• **Records to process**:
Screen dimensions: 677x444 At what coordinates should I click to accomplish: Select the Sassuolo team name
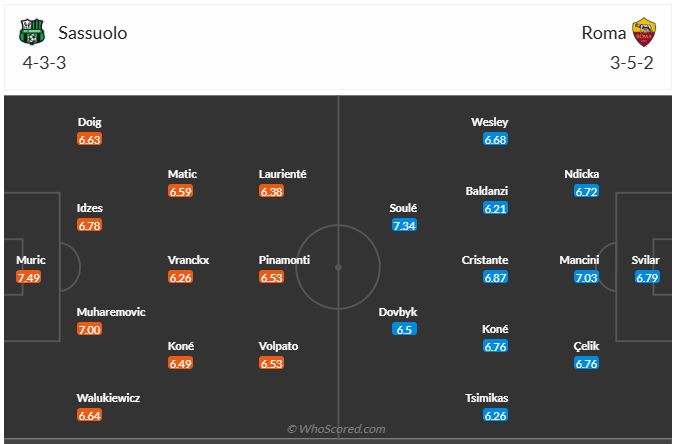point(92,33)
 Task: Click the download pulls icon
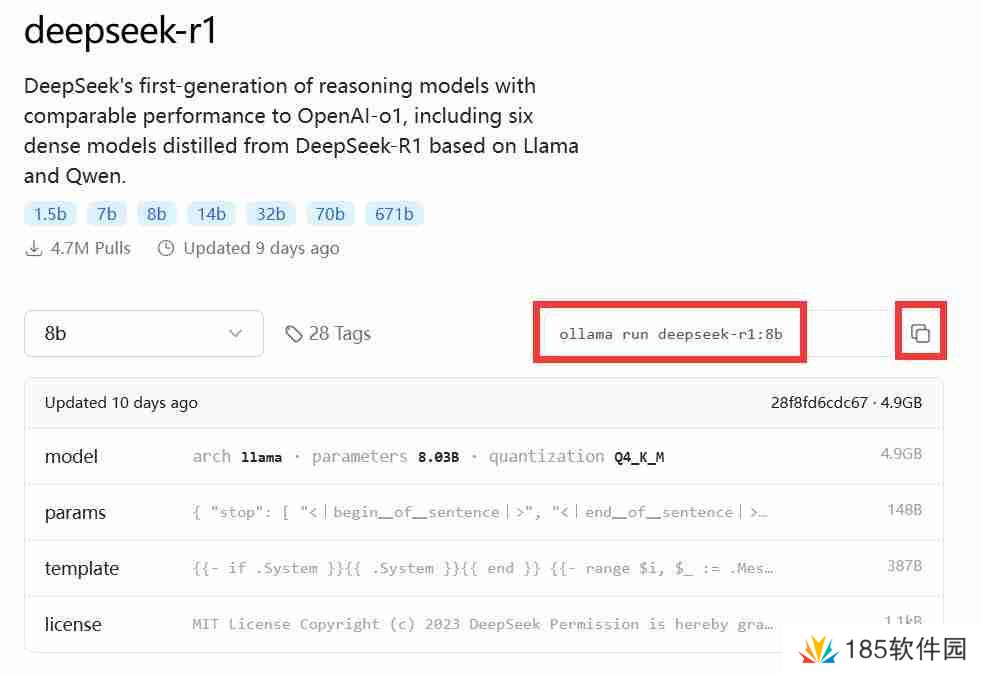click(x=34, y=248)
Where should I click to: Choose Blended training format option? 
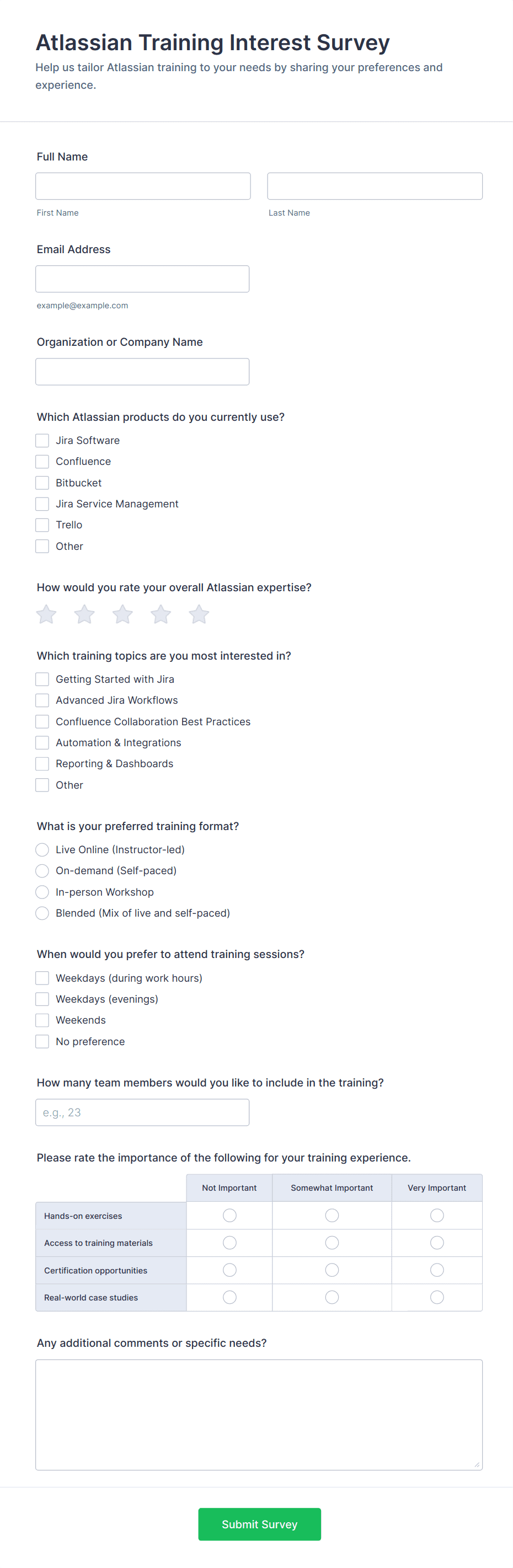pos(42,913)
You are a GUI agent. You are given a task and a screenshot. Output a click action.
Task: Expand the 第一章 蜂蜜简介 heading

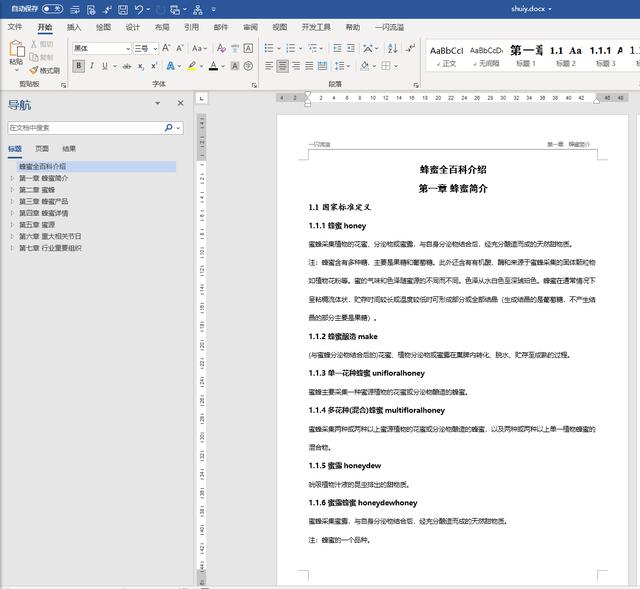12,178
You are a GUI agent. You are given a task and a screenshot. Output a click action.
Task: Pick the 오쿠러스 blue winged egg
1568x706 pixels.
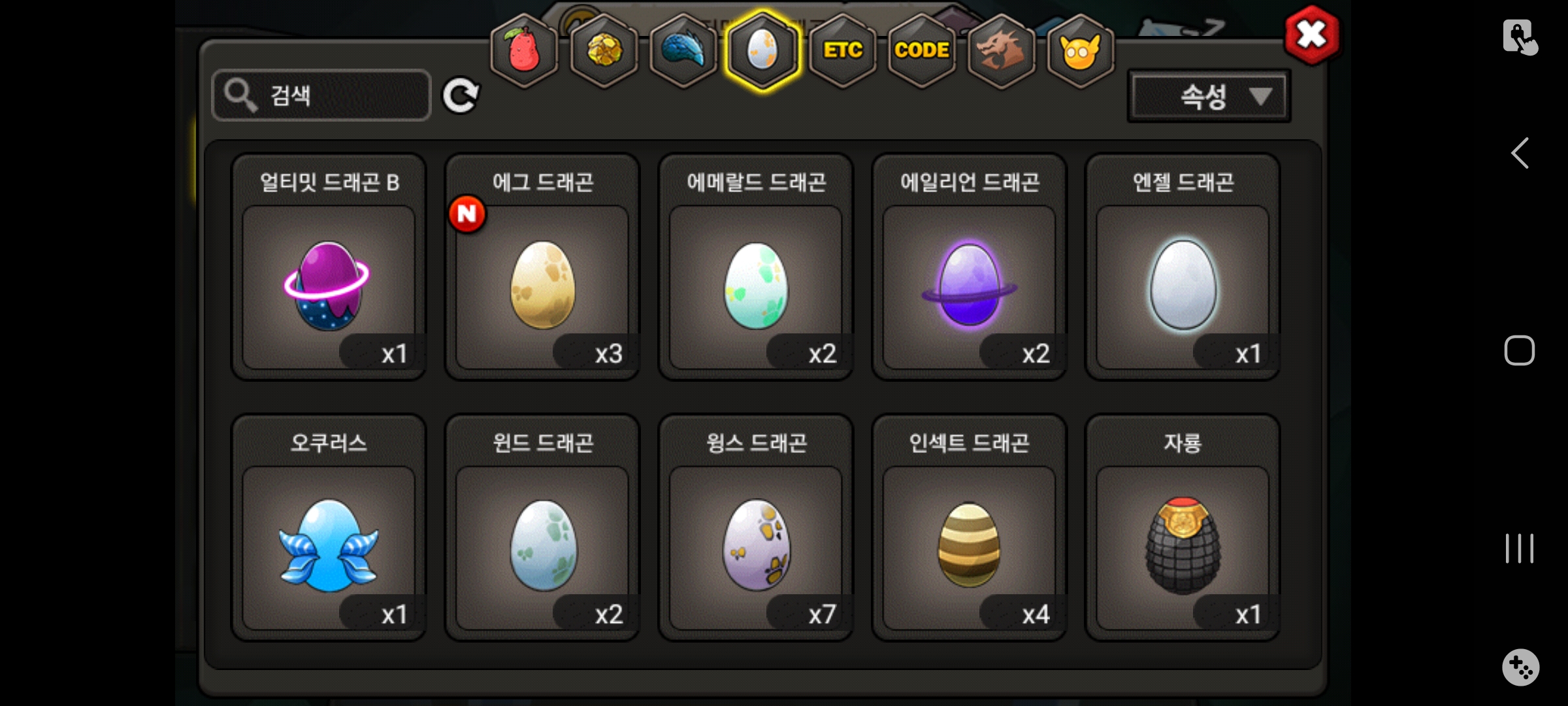click(329, 528)
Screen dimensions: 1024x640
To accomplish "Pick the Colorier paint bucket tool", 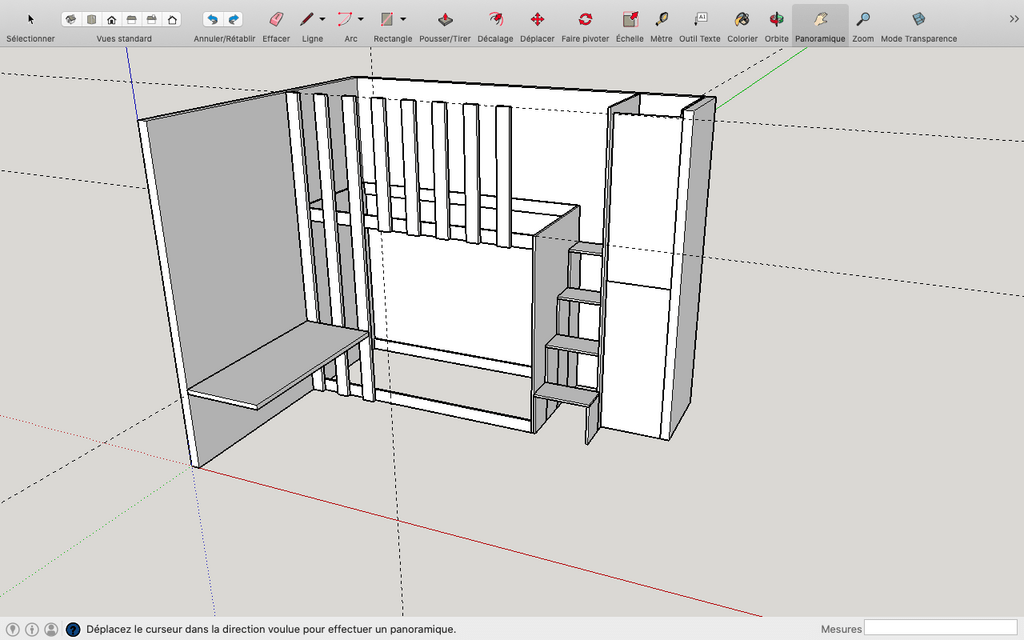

• **What the task asks**:
Transcribe the listing exactly; skip the pictures.

• **Solution to this task**:
Screen dimensions: 677x444 At what coordinates should I click to accomplish: Select the Sassuolo team name
point(92,33)
 Task: Click the download pulls icon
click(x=34, y=248)
Where should I click to: Choose Blended training format option? 
pos(42,913)
You are a GUI agent. You are given a task and a screenshot. Output a click action.
Task: Expand the 第一章 蜂蜜简介 heading

12,178
You are a GUI agent. You are given a task and a screenshot. Output a click action.
Task: Pick the 오쿠러스 blue winged egg
1568x706 pixels.
click(329, 528)
Screen dimensions: 1024x640
To accomplish "Pick the Colorier paint bucket tool", 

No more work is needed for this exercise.